___ Text block

Bendigo the birthplace of women’s cricket
ON the afternoon of this year’s Women’s Big Bash League final, Louise Zedda-Sampson launched Bowl the Maidens Over, her book examining the very first game of women’s cricket ever played in Australia, held right here in Bendigo one-hundred-and-forty-seven years ago.
Zedda-Sampson, a Melbourne-based writer, first uncovered the story of the origins of Australian women’s cricket while doing a research project for a cricket club in 2015.
“It really got me,” she said. “I thought ‘this is a real success story for the women’, and the more I looked for information on it, there wasn’t anything around.”
The 1874 game was played at Rosalind Park, known then as Camp Reserve, as a fundraiser for the Bendigo Hospital and then-Bendigo Benevolent Asylum, now the Anne Caudle Centre.
Compelled by the women and their determination to break down societal barriers held firmly in place at the time, Zedda-Sampson began a deep dive into researching the charity match with the help of Bendigo Historical Society’s Dennis Johanson.
“I’ve told the story through the media reports of the day so that people can get the varied views and the responses to the women’s games and how they played,” Zedda-Sampson said.

______
___ Supplied data

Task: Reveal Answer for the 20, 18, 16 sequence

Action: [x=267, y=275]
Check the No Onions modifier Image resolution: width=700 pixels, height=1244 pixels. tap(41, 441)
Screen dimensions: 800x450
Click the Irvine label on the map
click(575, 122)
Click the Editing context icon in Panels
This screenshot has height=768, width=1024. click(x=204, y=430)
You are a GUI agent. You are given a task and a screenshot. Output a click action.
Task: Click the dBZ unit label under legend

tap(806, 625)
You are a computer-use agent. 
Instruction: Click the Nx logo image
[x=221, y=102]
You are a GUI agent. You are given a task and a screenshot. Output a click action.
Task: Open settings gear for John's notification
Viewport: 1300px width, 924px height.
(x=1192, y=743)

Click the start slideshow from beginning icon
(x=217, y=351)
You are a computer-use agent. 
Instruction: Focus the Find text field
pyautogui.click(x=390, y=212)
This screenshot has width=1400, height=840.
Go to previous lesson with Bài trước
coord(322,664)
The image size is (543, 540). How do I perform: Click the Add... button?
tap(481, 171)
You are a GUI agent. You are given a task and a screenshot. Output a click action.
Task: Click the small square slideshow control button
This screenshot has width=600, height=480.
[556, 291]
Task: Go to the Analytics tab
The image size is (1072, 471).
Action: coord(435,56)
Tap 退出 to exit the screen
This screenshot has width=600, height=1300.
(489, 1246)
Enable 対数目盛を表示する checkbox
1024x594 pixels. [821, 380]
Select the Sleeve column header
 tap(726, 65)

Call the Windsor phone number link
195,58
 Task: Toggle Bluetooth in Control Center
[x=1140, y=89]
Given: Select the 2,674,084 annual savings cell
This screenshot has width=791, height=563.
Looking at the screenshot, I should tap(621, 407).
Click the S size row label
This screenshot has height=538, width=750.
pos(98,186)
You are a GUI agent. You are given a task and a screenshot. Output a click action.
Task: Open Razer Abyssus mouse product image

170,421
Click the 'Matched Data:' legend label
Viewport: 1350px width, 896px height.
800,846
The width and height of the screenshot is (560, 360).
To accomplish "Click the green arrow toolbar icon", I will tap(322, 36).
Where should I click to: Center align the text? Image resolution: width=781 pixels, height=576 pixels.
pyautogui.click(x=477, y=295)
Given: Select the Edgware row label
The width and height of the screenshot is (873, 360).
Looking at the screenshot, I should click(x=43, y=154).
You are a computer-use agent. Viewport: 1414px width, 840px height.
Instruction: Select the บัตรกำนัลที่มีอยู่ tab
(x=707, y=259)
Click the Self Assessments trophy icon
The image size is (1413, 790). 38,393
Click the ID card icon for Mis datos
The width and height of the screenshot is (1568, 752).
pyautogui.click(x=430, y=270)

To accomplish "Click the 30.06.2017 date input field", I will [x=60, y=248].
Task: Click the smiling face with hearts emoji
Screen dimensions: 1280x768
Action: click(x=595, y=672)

______

Work request 1
In the article about Bendigo as the birthplace of women's cricket, where was the 1874 game played?
Work request 2
Write the next part of the article about Bendigo as the birthplace of women's cricket, picking up after its last sentence.

Answer section 1
At Rosalind Park, which was then known as Camp Reserve.

Answer section 2
“It gives a real on-the-ground sense of what it was like for the women as sports people, and as women.
“When people pick up the book, they can walk through those first games and they will feel how the ladies felt.”
She said it was the women’s story, not the sport, that inspired the book.
“For me, it was more their story of really putting their all in, giving it a go and trying to do something for their community,” she said.
“Even in the face of criticism, they kept on going. That really touched a nerve with me, and I thought ‘there’s a story here I really want to write about’.”
Zedda-Sampson said she felt it was important to look back on the past and acknowledge the challenges women faced while trying to assert their independence.
“If you think about the struggles we’ve had now with women in sports, business, even finding their own identities, it’s been a long road,” she said.